(Element and text position data)
----

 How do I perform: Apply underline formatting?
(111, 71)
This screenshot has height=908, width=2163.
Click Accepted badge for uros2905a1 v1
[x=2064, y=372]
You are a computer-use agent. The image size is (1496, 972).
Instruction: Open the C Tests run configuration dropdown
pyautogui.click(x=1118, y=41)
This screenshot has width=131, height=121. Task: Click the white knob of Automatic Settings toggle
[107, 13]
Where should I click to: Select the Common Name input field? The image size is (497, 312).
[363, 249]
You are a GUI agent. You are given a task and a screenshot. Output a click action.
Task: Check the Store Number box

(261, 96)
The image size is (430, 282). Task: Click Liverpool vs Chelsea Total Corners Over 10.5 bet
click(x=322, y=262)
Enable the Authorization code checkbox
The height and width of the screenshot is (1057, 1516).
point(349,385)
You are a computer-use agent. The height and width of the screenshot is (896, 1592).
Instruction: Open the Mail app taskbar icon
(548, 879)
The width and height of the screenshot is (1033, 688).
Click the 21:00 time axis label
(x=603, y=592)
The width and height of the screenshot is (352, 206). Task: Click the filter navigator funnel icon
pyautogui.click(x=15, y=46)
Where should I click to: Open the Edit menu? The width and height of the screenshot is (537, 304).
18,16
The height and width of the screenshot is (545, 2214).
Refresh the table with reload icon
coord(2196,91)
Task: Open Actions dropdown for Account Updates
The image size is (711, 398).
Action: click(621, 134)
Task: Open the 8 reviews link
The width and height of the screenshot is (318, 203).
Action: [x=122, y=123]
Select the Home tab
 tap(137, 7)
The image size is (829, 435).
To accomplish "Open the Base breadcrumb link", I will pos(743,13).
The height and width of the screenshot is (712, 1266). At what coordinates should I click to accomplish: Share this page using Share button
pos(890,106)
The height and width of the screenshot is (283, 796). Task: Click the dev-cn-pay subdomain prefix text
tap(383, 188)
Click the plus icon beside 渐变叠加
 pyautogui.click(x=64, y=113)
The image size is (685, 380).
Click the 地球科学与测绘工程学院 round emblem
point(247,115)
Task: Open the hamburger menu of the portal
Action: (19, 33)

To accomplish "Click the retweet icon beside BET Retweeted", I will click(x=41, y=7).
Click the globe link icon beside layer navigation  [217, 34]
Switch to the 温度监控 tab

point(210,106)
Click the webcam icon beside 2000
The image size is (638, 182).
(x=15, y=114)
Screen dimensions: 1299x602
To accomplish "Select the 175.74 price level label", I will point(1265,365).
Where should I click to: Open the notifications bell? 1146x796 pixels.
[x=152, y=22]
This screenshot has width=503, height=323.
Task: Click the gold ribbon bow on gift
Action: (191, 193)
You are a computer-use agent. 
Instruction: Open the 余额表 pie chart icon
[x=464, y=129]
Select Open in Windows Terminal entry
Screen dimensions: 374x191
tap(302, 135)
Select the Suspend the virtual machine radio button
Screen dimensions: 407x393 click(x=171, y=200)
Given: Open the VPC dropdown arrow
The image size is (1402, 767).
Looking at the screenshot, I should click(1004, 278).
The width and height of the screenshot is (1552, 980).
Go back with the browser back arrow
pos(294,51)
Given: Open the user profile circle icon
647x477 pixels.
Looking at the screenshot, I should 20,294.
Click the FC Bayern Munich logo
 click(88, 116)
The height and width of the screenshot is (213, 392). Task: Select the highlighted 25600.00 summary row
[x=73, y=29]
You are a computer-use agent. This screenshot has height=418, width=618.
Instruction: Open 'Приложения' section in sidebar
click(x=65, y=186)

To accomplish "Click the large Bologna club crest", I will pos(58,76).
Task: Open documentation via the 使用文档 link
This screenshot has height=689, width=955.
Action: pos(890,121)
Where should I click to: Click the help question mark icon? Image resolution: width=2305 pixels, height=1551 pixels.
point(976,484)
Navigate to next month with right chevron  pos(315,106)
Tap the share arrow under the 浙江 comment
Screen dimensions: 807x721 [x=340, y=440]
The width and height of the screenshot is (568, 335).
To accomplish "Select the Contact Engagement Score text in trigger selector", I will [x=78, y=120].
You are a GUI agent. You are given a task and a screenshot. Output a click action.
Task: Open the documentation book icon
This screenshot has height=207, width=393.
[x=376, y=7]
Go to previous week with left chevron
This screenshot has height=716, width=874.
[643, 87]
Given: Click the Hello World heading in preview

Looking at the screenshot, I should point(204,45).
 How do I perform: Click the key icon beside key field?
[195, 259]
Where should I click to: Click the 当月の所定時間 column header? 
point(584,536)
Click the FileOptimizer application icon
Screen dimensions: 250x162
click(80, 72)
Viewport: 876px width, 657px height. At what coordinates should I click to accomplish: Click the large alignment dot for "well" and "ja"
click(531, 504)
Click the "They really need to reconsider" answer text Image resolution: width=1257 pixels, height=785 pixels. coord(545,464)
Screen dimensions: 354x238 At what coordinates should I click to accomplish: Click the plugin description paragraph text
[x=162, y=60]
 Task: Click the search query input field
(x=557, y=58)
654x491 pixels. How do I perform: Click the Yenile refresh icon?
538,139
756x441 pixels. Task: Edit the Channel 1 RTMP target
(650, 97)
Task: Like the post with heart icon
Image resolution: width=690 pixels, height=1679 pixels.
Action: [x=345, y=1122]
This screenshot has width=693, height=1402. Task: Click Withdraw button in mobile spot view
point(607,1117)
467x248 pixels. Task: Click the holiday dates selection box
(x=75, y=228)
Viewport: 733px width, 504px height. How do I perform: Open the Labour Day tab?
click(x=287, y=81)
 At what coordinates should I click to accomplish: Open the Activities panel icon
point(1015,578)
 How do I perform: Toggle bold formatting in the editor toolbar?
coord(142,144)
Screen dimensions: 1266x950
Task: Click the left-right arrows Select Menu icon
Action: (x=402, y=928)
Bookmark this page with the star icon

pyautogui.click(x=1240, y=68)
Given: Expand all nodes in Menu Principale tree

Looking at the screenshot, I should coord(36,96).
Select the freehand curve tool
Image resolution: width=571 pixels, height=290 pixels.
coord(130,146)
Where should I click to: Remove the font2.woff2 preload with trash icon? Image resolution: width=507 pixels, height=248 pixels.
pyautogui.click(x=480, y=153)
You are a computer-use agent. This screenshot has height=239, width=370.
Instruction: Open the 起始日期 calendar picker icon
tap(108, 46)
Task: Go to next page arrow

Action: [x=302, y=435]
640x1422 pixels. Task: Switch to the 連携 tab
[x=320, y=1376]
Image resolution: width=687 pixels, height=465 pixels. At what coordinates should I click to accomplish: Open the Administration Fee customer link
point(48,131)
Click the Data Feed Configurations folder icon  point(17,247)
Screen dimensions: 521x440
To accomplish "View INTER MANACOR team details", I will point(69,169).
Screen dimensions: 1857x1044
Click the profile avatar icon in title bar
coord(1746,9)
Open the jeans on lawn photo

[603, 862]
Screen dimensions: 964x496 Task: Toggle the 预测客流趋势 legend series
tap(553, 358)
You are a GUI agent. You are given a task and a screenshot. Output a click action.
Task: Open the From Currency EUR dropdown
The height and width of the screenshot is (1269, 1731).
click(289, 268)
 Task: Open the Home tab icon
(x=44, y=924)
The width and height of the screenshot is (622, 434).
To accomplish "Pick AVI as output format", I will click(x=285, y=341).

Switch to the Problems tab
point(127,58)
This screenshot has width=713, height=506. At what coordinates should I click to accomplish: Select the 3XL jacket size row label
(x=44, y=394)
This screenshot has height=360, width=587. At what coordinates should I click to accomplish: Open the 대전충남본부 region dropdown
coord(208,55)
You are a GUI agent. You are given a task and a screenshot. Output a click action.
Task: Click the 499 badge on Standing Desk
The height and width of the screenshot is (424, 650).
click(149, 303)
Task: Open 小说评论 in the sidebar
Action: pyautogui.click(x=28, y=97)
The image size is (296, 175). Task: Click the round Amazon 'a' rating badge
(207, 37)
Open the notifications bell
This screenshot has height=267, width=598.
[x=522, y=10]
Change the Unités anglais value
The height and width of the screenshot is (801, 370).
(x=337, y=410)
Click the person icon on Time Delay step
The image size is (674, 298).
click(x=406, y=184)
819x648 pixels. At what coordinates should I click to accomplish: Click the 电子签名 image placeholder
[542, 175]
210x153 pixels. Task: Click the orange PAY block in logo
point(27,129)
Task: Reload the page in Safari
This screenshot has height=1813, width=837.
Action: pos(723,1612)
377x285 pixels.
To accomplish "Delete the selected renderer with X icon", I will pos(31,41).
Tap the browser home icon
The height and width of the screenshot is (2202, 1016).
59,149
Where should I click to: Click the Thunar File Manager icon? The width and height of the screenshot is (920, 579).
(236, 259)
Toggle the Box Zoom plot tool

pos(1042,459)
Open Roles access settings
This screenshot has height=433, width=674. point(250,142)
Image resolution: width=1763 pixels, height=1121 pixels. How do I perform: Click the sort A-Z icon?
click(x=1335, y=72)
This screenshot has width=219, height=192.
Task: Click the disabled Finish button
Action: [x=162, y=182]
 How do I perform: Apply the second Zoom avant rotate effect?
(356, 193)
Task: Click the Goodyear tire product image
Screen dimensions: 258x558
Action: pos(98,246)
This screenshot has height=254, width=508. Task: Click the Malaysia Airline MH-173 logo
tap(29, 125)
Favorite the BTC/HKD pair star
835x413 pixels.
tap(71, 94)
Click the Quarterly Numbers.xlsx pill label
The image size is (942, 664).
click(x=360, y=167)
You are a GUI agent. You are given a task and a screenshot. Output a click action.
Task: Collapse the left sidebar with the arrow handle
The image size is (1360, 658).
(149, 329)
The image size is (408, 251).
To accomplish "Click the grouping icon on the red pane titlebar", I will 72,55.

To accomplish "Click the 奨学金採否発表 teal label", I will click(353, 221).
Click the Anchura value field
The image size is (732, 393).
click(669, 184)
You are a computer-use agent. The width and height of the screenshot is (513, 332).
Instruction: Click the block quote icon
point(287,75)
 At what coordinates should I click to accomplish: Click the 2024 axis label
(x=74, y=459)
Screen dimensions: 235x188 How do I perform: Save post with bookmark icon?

----

What this task involves: Change "crest" to "logo" in the lines beginning with the one containing "I will pos(58,76)." and continuing through the one containing "Action: pos(890,121)", and write out those lines with everything else left the same.

Exercise output:
To accomplish "Click the large Bologna club logo", I will pos(58,76).
Task: Open documentation via the 使用文档 link
This screenshot has height=689, width=955.
Action: pos(890,121)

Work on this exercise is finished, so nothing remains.